▸ What is required:
For the material below, set down exactly the lines between the one containing "This screenshot has height=419, width=714." and the last line, both included, leaving every picture out.

BEGIN

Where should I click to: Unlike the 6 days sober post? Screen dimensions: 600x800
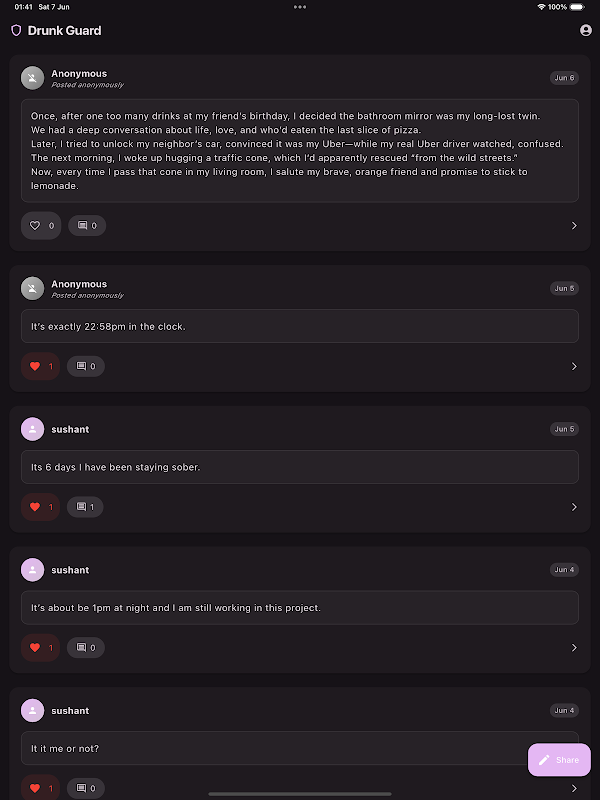(41, 507)
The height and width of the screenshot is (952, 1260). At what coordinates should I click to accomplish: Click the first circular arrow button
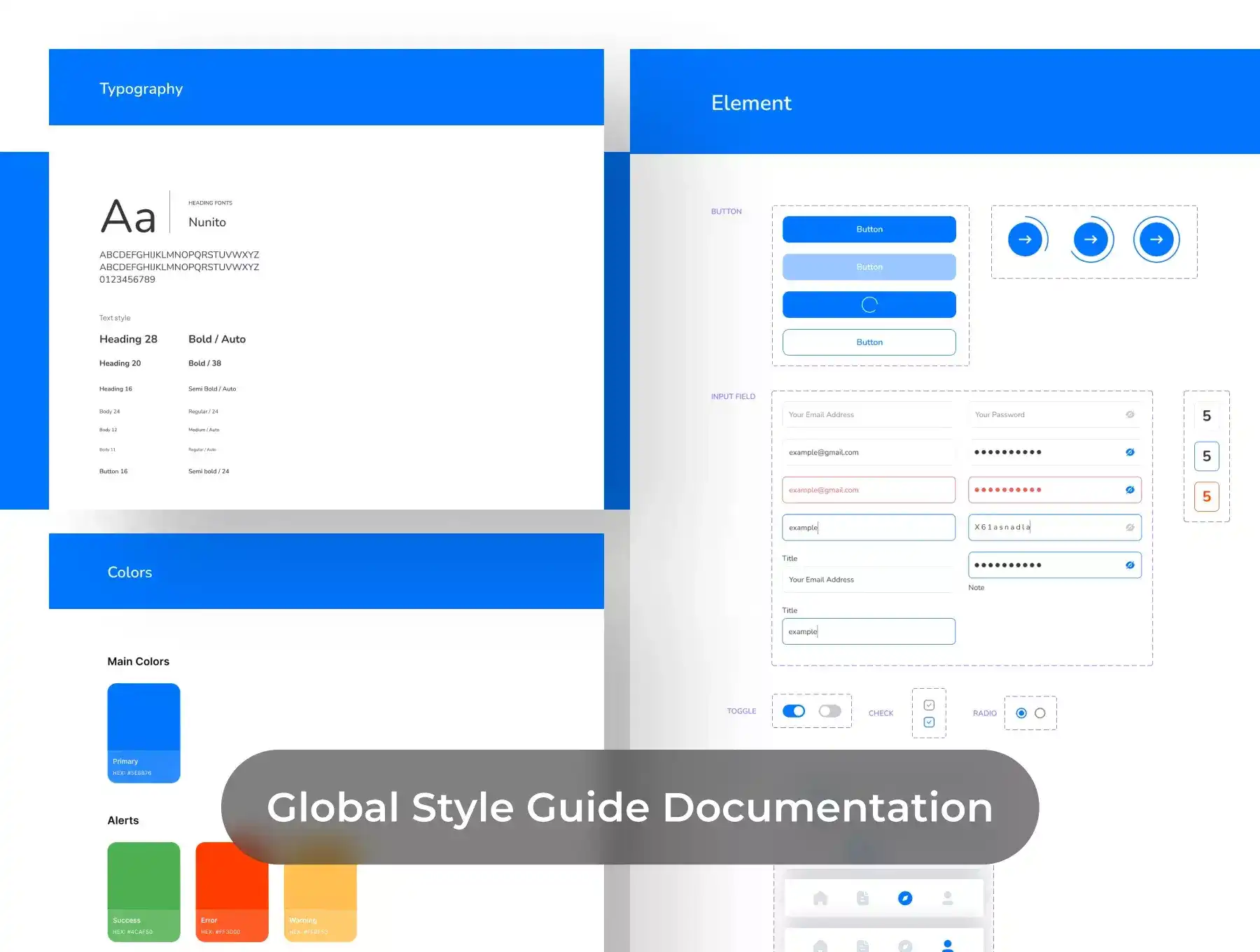click(x=1025, y=239)
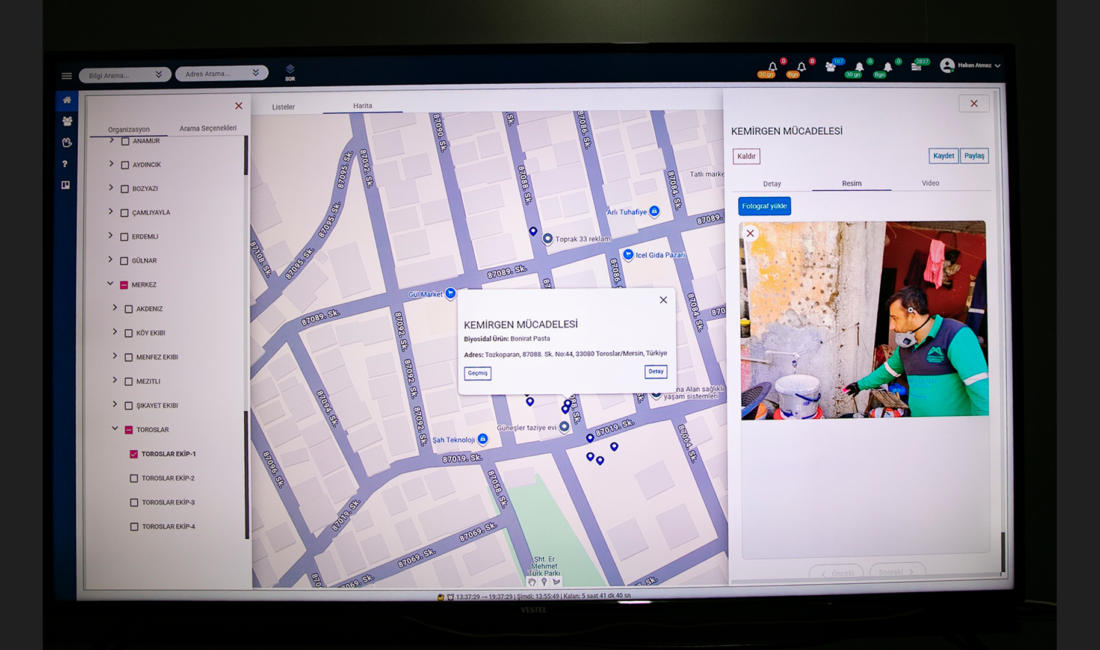Click the Fotoğraf yükle button
Image resolution: width=1100 pixels, height=650 pixels.
pyautogui.click(x=764, y=206)
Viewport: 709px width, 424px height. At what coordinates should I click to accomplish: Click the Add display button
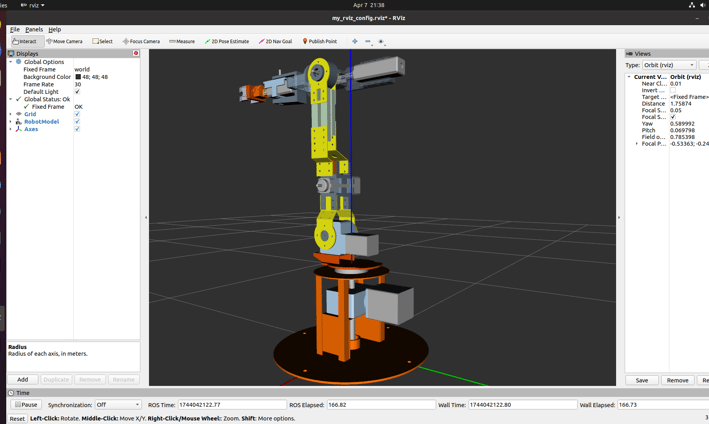(22, 380)
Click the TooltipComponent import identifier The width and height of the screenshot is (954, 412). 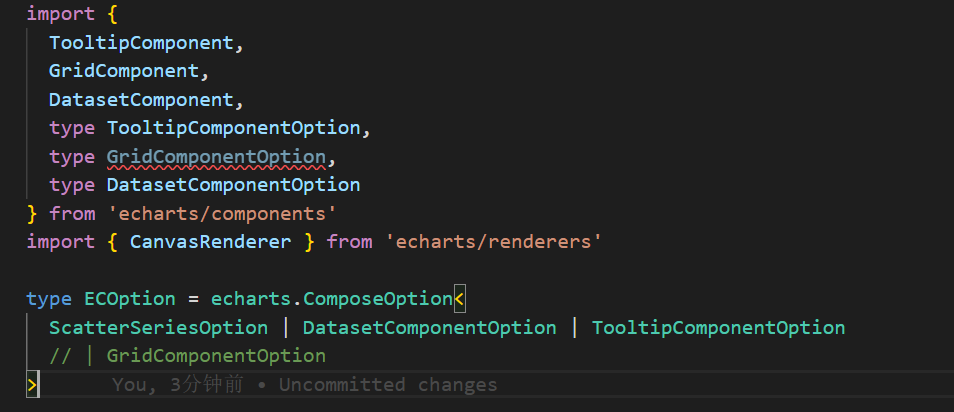click(140, 43)
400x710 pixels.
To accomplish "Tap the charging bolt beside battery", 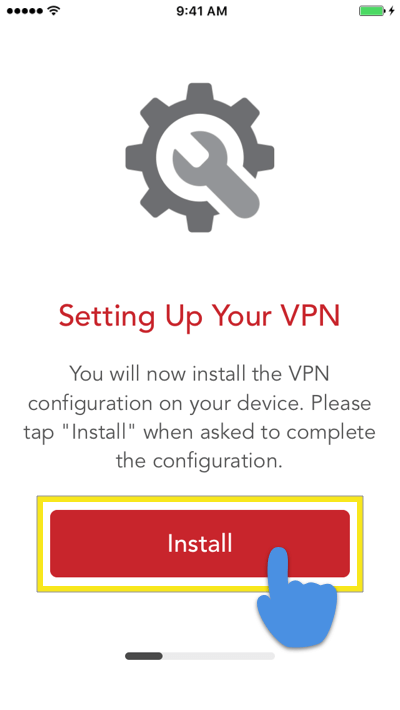I will (x=392, y=11).
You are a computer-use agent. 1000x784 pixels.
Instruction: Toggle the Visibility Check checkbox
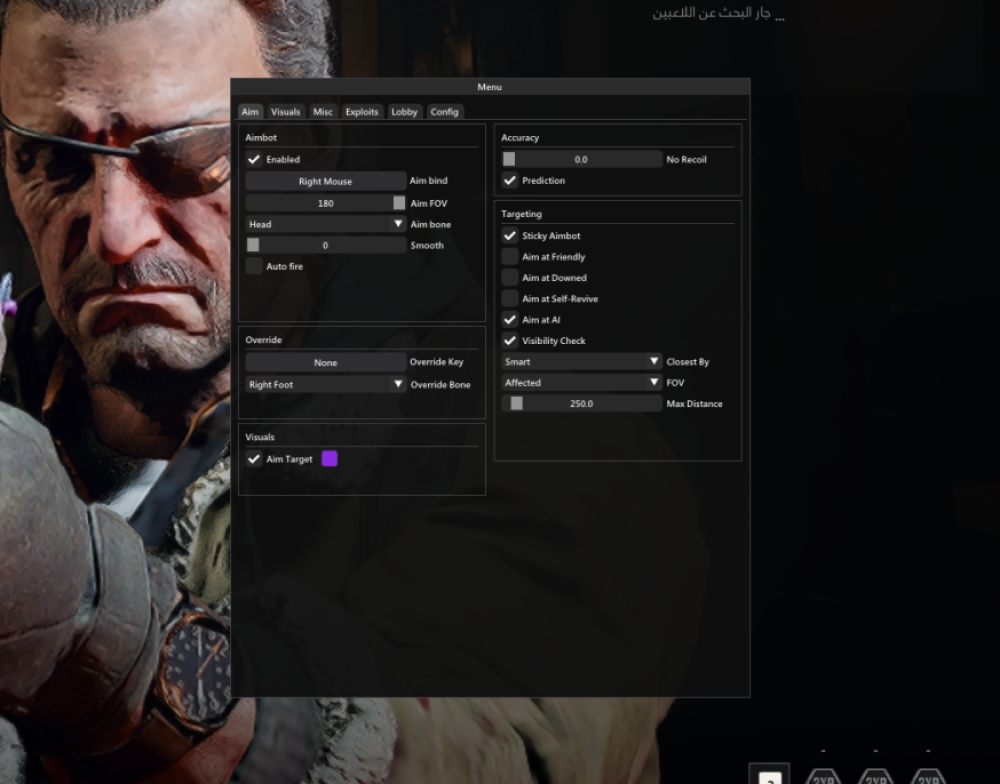(x=510, y=341)
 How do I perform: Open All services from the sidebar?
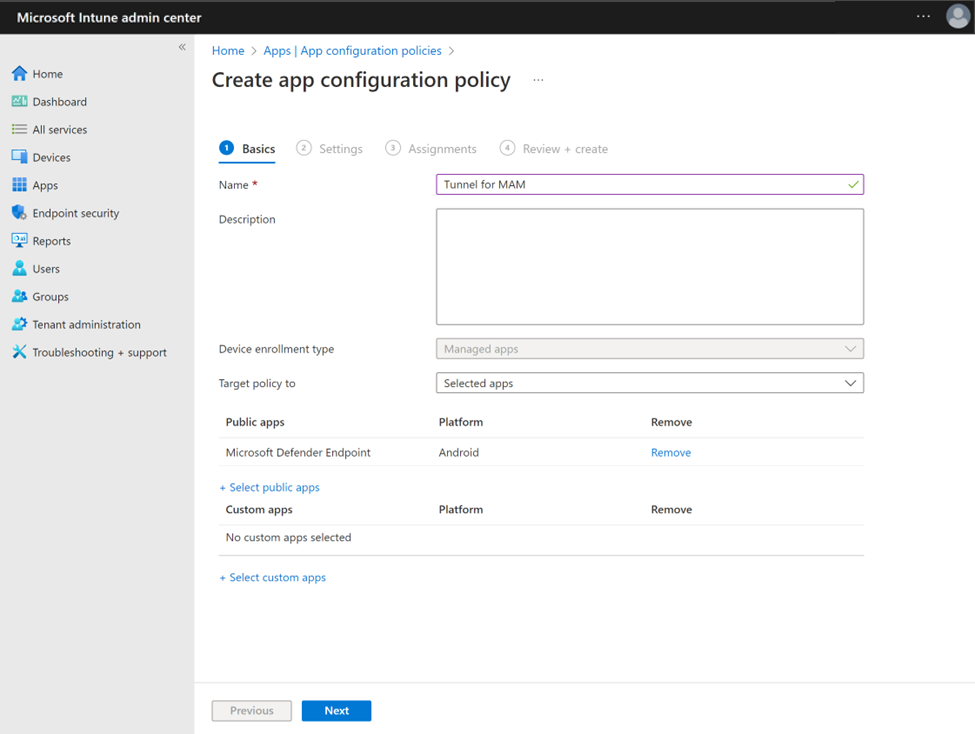tap(60, 129)
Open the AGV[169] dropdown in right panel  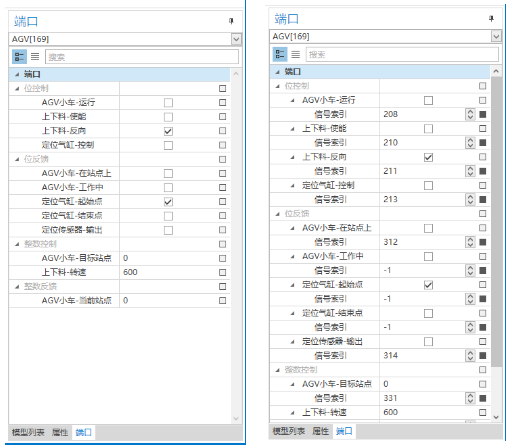[496, 36]
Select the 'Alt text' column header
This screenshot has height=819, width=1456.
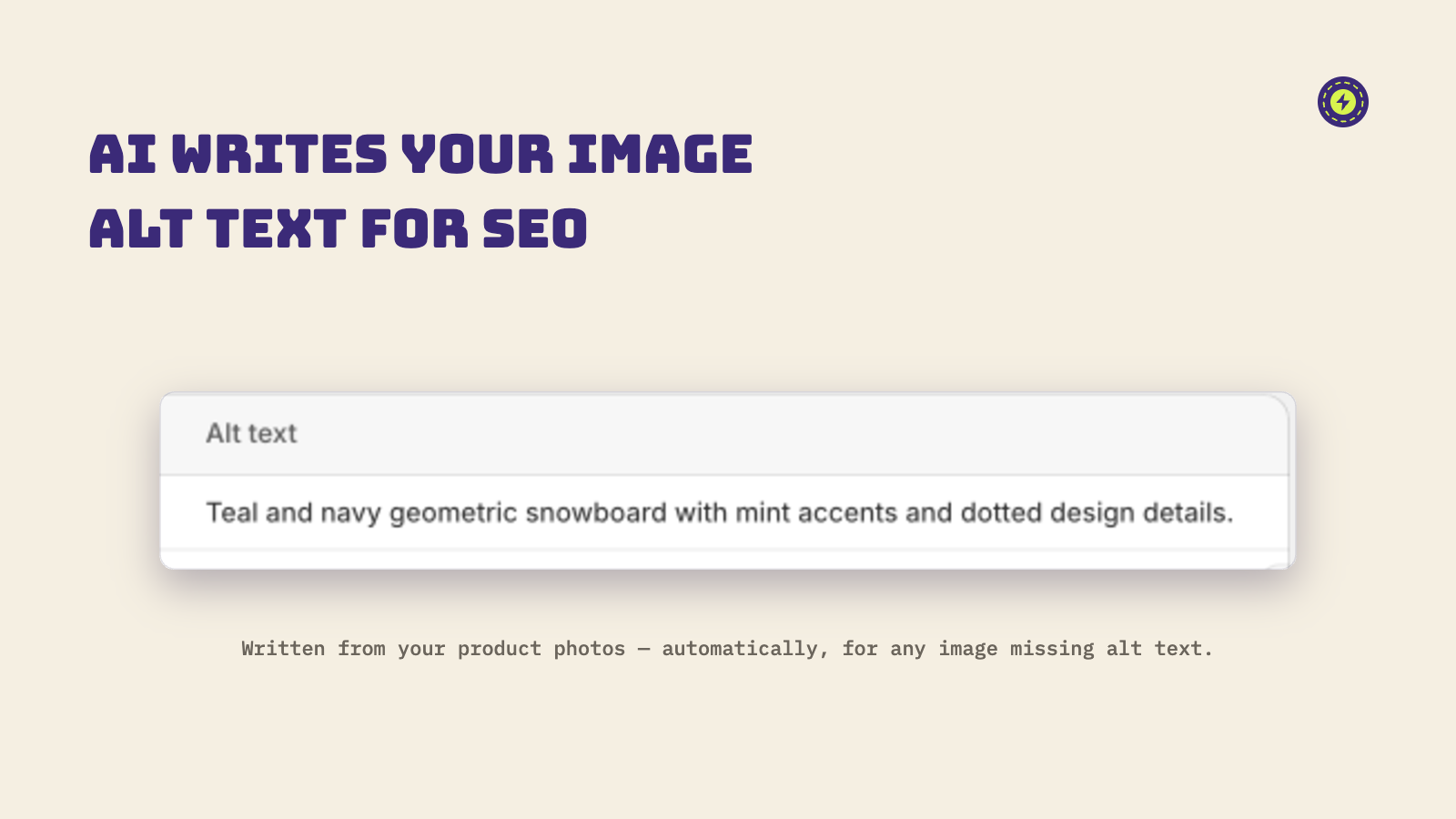(251, 433)
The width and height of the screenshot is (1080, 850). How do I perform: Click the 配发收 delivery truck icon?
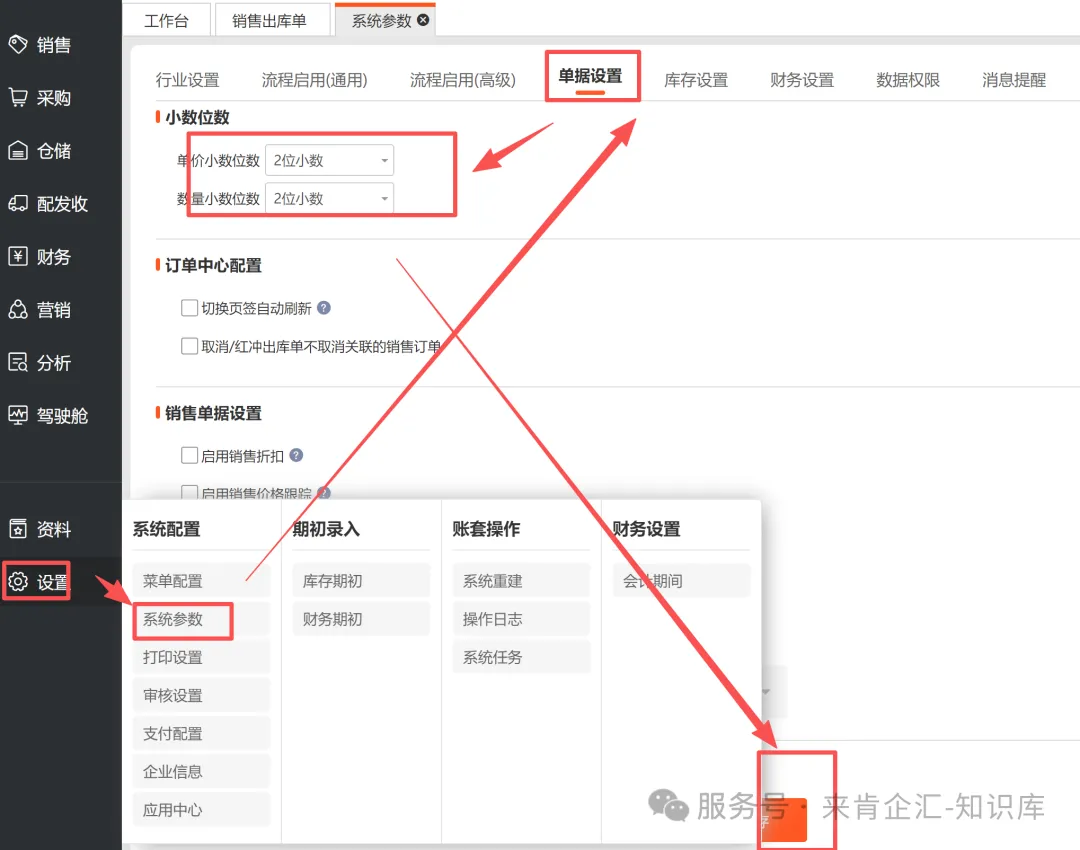pos(18,204)
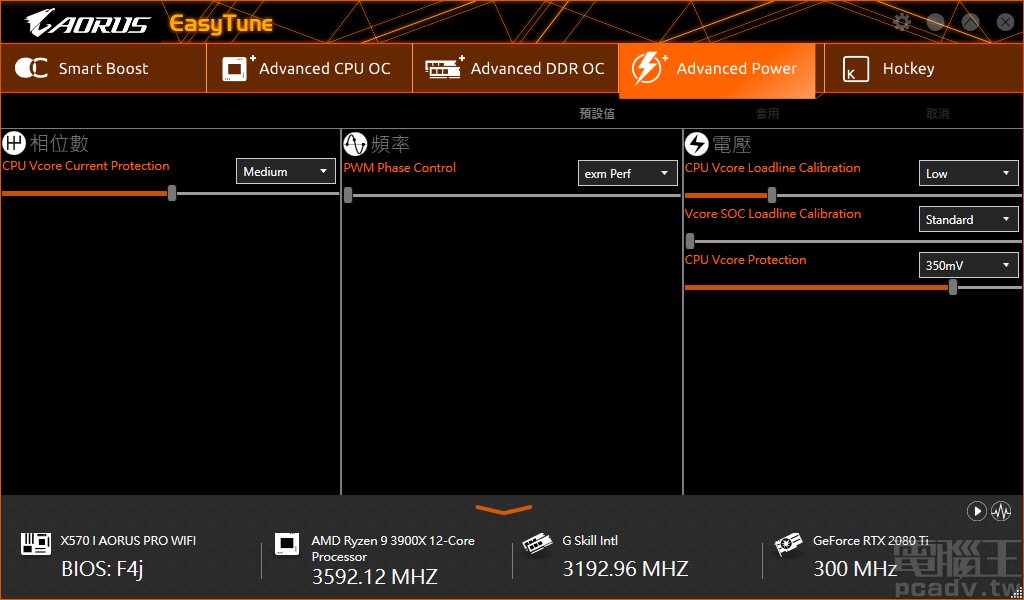Open the settings gear in the title bar
Viewport: 1024px width, 600px height.
[x=901, y=21]
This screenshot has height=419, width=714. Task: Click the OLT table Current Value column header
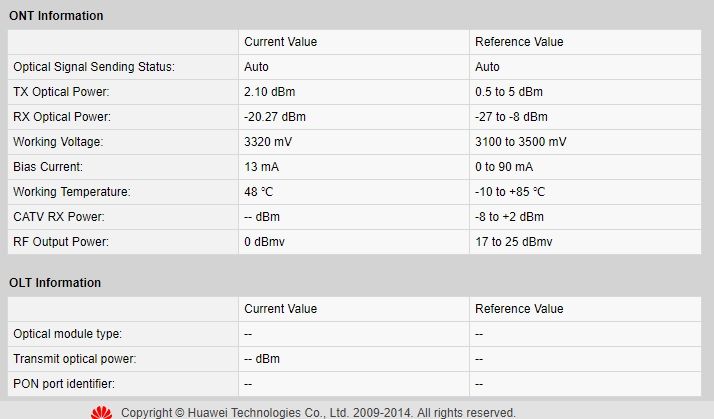[280, 309]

END

▸ Result:
This screenshot has height=419, width=714. Task: Click the OLT table Current Value column header
[280, 309]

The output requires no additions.